Classic PM is becoming overextended as we try to apply it to the agile project environment.

Classic PM was largely developed by organizations that had wrung much of the uncertainty out of their business during a time of less competition and, therefore, less project urgency.

Four dimensions drive the need for agile PM: internal uncertainty, external uncertainty, the use of unique expertise, and speed/ urgency.

Chapter 2: Determining When to Use Agile Project Management

Overview

Agile project management concepts are not for every project, yet they can be invaluable to others. So, how do you know which agile ideas are best applied to your situation?

Agile project management is not an all-or-nothing methodology. You should examine ways of combining classic and agile PM concepts where each makes the most sense.
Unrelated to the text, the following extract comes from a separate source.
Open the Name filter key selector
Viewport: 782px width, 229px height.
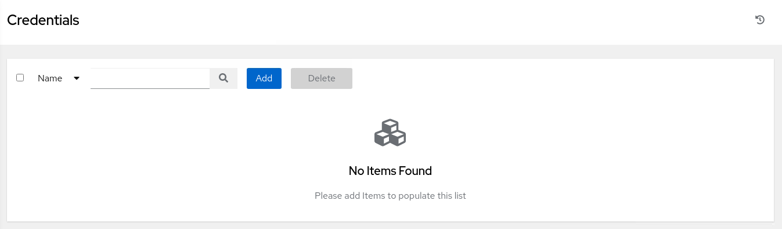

Classic project management is very comprehensive, and it has been proven to work in diverse project situations. Agile project management adds new ideas for addressing the unique project situations formed out of creative, knowledge-based industries.

You will benefit if your project operates in an environment of high uncertainty. You probably will not gain much if you operate in a very predictable environment. (But who does that?) The truth is that you are probably somewhere in between, where you will benefit from some ideas but not others. This chapter discusses two key project criteria that, together, will help you quickly surmise the applicability of agile PM concepts to your particular situation, as well as the potential value it may add to your organization.

Criterion 1: Project Environments

Over the years, I’ve encountered three different types of project environments within the technology and scientific areas. They are the operational environment, the product/process development environment, and the technology development environment. The operational environment is fairly predictable (i.e., low uncertainty), while both the technology and product/process development environments are more unpredictable (i.e., higher uncertainty). There is, of course, some overlap between these broad categories, but understanding generally where your situation fits will help you determine the extent to which agile PM concepts will benefit your project.

The Operational Project Environment

Let’s start with the operational project environment (see Figure 2-1). By operational, I mean those projects that are run with a regular frequency, are very similar to each other, and are critical to the day-to-day running of the business. Service provisioning is a good example of the operational project environment. Setting up a customer for a new service, either as a one-time user or on an ongoing basis, can be a significant project to do properly. However, the general workflow is basically the same for each customer. Contract manufacturing is another example of this type of project environment. While each product may be unique, the process for building out and running the manufacturing systems is common across all products.